_TASK A_
Under which license is the statsmodels inter-rater agreement source code released?

_TEXT PASSAGE_
######

Source code for statsmodels.stats.inter_rater

"""Inter Rater Agreement

contains
--------
fleiss_kappa
cohens_kappa

aggregate_raters:
    helper function to get data into fleiss_kappa format
to_table:
    helper function to create contingency table, can be used for cohens_kappa

Created on Thu Dec 06 22:57:56 2012
Author: Josef Perktold
License: BSD-3

References
----------
Wikipedia: kappa's initially based on these two pages
    https://en.wikipedia.org/wiki/Fleiss%27_kappa
    https://en.wikipedia.org/wiki/Cohen's_kappa
SAS-Manual : formulas for cohens_kappa, especially variances
see also R package irr

TODO
----
standard errors and hypothesis tests for fleiss_kappa
other statistics and tests,
   in R package irr, SAS has more
inconsistent internal naming, changed variable names as I added more
   functionality
convenience functions to create required data format from raw data
   DONE

"""

import numpy as np
from scipy import stats  #get rid of this? need only norm.sf


class ResultsBunch(dict):

    template = '%r'

    def __init__(self, **kwds):
        dict.__init__(self, kwds)
        self.__dict__ = self
        self._initialize()

######

_ENTRIES_
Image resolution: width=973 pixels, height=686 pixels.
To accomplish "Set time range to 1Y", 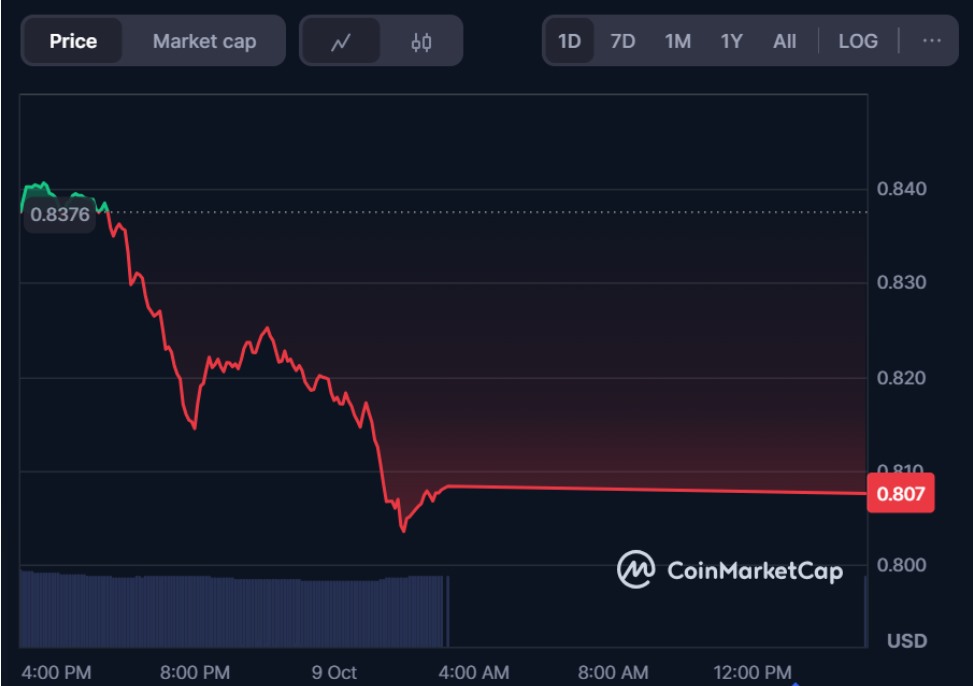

######

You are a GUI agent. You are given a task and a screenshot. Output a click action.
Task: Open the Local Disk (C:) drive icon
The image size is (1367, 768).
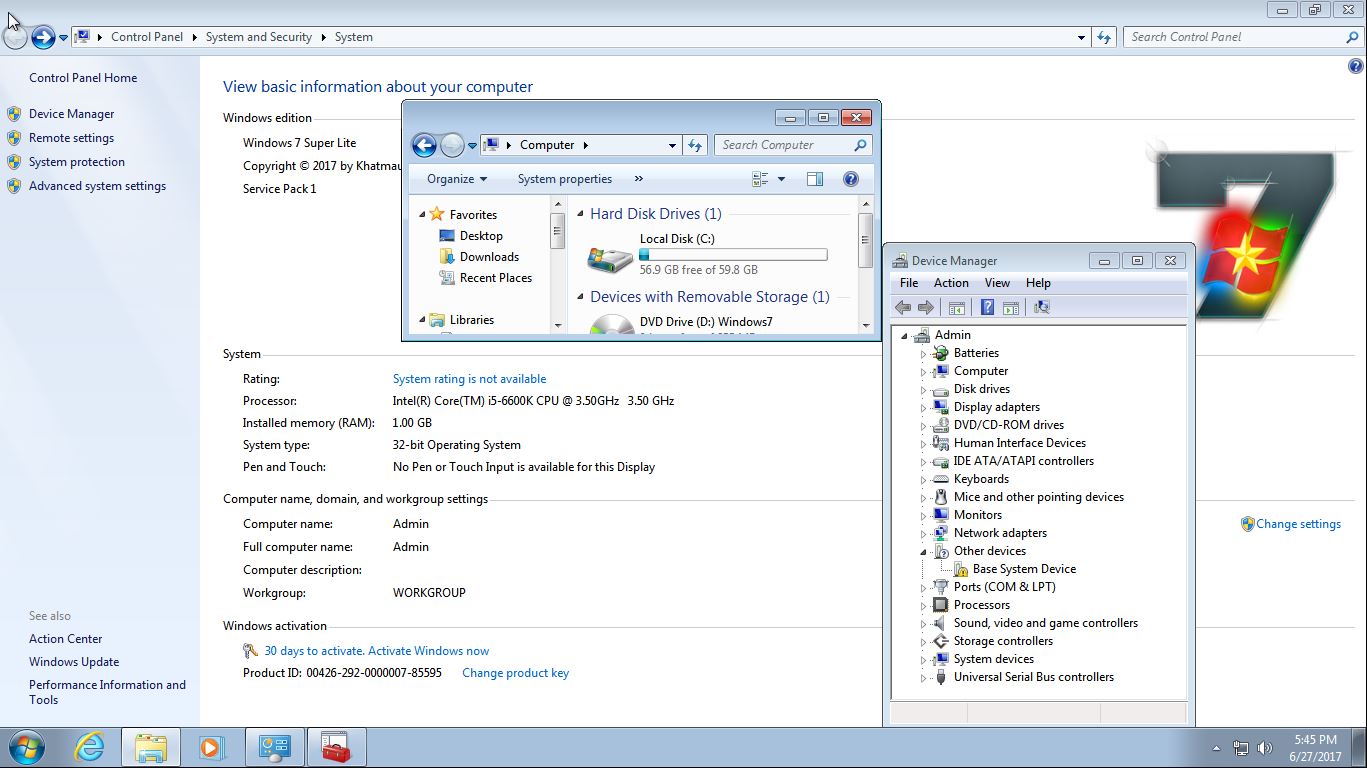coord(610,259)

######

_TASK B_
Convert the part of the entries that opens with the line containing "Image resolution: width=973" and closes with the line containing "time range to" into a Markdown table with the columns Row and Entry line, skipping blank lines. Leave the pictures out of the answer.

_WORKED ANSWER A_
BSD-3

_WORKED ANSWER B_
| Row | Entry line |
|---|---|
| 1 | Image resolution: width=973 pixels, height=686 pixels. |
| 2 | To accomplish "Set time range to 1Y",  |